My dad returned home that afternoon and went back up to his room to continue resting as he had been doing. The next morning he received a phone call from the Clackamas County Health Department, which we assumed meant that he had gotten the virus.

After they confirmed to my dad that he had tested positive, they proceeded to ask some questions with hopes to pinpoint where he could have contracted it. I knew that my dad had been on a total of four flights within 14 days of his symptoms appearing, so I was sure that’s where it came from.

Initially, I was shocked to hear that he did have a case of COVID-19. Originally it felt like this crazy possibility that I was almost sure wasn’t possible.

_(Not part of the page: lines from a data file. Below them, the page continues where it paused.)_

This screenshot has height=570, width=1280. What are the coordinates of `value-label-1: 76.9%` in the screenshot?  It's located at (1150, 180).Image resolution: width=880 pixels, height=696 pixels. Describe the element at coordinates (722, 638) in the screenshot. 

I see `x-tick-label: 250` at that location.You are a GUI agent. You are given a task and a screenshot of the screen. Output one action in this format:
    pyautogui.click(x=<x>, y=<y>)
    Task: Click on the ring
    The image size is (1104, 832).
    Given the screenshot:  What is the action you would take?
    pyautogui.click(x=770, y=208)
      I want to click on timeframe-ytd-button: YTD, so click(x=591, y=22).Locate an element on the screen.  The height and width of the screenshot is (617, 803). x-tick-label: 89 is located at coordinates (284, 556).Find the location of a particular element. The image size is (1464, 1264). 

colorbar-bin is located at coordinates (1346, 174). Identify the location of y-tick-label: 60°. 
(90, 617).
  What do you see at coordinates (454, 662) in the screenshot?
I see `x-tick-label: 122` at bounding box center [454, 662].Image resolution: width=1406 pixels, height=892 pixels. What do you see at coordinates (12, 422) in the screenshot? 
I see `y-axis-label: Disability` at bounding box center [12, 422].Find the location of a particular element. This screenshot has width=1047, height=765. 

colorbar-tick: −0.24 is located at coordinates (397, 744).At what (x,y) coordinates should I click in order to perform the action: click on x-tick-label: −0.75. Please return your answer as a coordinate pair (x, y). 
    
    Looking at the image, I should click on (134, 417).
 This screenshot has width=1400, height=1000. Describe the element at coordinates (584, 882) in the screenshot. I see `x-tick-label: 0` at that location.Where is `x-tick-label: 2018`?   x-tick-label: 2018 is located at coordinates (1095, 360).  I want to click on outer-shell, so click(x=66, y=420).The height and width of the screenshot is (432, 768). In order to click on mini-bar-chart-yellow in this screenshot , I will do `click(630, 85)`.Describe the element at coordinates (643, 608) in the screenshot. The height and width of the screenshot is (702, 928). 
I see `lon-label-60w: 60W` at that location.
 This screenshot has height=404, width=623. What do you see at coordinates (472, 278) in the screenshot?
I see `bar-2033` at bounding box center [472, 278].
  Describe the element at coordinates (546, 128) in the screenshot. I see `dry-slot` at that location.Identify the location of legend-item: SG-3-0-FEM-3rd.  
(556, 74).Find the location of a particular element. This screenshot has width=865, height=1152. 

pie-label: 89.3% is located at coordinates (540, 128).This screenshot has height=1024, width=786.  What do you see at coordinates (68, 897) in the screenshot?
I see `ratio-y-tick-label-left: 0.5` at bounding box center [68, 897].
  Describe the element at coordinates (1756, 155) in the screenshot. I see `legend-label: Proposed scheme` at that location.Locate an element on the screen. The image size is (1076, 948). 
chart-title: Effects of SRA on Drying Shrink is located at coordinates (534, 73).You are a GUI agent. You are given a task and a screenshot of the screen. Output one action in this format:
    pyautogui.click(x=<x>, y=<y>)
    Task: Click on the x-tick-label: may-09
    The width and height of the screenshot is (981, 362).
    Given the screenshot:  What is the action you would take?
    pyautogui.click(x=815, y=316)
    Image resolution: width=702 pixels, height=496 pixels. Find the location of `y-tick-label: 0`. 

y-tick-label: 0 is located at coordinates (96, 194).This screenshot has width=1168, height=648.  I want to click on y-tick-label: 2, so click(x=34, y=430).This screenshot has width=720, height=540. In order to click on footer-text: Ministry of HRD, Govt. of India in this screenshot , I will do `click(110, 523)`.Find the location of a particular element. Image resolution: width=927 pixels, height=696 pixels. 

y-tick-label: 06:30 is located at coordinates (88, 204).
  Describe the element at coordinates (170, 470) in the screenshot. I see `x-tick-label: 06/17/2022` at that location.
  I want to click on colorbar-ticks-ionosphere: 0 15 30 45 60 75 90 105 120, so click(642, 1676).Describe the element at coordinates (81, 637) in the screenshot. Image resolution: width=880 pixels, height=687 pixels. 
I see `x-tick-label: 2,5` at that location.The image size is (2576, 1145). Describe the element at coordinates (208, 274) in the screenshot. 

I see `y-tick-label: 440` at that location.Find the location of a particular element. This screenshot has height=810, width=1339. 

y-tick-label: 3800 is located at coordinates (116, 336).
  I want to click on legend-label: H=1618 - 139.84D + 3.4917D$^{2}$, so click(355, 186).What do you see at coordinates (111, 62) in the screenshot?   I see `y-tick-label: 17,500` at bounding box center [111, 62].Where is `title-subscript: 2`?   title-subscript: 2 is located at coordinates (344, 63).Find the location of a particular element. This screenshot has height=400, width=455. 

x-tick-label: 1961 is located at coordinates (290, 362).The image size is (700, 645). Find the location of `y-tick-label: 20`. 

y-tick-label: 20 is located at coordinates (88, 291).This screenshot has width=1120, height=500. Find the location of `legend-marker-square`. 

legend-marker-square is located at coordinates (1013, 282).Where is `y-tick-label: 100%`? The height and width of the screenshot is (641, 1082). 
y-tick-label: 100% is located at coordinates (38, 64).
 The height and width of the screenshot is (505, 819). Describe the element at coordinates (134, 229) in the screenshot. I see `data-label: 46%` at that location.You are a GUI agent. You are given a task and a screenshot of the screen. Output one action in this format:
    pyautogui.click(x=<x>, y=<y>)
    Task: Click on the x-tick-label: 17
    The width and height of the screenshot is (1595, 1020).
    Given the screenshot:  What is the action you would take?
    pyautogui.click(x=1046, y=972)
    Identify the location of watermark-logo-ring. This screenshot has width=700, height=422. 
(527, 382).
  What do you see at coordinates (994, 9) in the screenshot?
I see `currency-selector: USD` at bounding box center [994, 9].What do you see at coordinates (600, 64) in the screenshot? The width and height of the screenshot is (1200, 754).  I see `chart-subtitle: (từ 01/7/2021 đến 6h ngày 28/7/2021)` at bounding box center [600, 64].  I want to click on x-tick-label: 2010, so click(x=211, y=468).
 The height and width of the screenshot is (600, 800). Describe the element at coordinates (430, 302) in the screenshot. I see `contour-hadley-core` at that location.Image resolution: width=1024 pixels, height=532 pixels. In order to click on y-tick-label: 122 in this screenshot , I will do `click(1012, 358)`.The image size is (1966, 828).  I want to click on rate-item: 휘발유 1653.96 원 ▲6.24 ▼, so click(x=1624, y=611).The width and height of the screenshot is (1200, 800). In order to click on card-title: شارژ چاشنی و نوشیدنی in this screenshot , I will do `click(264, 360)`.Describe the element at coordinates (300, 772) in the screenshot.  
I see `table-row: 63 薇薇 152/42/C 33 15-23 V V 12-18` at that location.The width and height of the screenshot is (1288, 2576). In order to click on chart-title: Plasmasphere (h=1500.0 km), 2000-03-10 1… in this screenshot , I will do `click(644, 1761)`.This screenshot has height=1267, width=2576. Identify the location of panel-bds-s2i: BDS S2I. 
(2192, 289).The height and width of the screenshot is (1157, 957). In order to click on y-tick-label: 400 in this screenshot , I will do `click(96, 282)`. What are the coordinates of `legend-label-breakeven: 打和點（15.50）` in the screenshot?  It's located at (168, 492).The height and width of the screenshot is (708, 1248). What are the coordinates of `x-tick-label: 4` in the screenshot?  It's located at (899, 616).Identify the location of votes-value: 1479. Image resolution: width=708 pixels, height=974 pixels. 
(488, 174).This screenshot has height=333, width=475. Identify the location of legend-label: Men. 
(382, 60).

While my dad’s symptoms are nearly gone, I know others are not fortunate enough to say the same. “I’m a very healthy person,” he said. “I don’t hardly ever get sick. When I do, I usually power through it. This thing took me to my knees.”

I wondered if my dad had anything he wished he could say to people who aren’t taking this as seriously as they should. Personally, I felt a little angry that I’m still seeing people hanging out with each other, even more so now that the virus has affected my own family. 

“I would strongly, strongly suggest that everybody be super vigilant about staying away from anybody who’s older or anybody who has a compromised immune system,” said my dad.

I feel lucky and grateful that my family is healthy enough to endure this without any severe damage done to any of us; however, I know that not all families will be so lucky.

If you are reading this, please stay home. I know that it’s not ideal, but I truly believe that you will regret not taking this seriously if this strikes your family.

I miss my teachers, I miss my friends, I miss my grandparents, and more than anything I miss my life. More than ever before, I have a real sense of the impact of the coronavirus, and I hope that every single person can gain the same insight without their families being affected.